The union had no immediate comment on the planned layoffs.

During the 100-day writers strike last year, TV networks beefed up their programming of reality TV programs to fill the airwaves as popular scripted shows went off the air. That trend continued after the strike ended in February, creating fewer job opportunities for writers. Some TV shows didn’t come back, while others returned with fewer episodes.

Writers also found it harder to fetch the same rates for their work at broadcast networks, which have been losing market share and viewers to the Internet, looking to cut costs. More recently, the work slowdown has been exacerbated by the recession as advertisers scale back spending on TV shows.

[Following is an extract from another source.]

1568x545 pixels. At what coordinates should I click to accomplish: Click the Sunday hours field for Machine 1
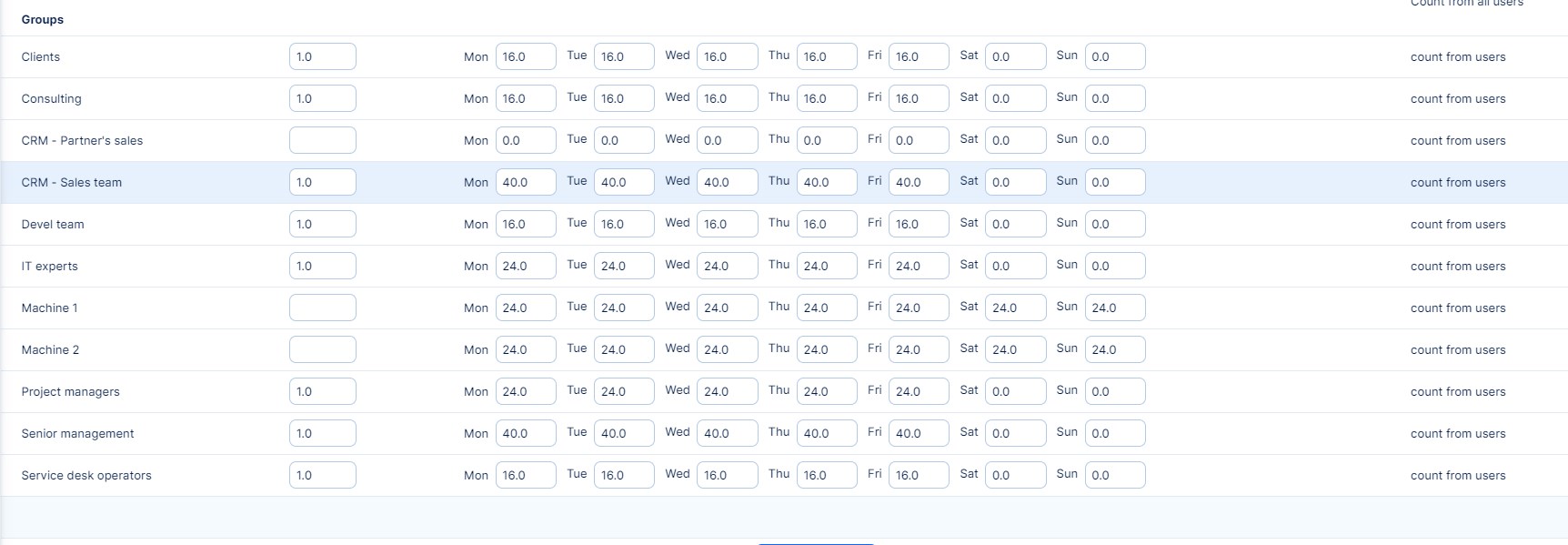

All of which has meant less money coming into the guild’s coffers. The Writers Guild is dependent on income that writers pull in. Guild members, as part of their union dues, are required to contribute 1.5% of their earnings each quarter.

Also contributing to the budget shortfall, people familiar with the union’s finance say, is the guild’s ongoing campaign to organize writers in the reality TV sector who work behind the scenes crafting dialog for various programs but don’t receive union pay or benefits. The guild spent about $400,000 on its campaign last year, said one person familiar with the campaign.

Some of the positions could be eliminated through attrition, leading to fewer actual layoffs. Affected employees will receive severance packages and a guarantee that they will be called back if the union hires again. The cuts are expected to be completed by the end of the month.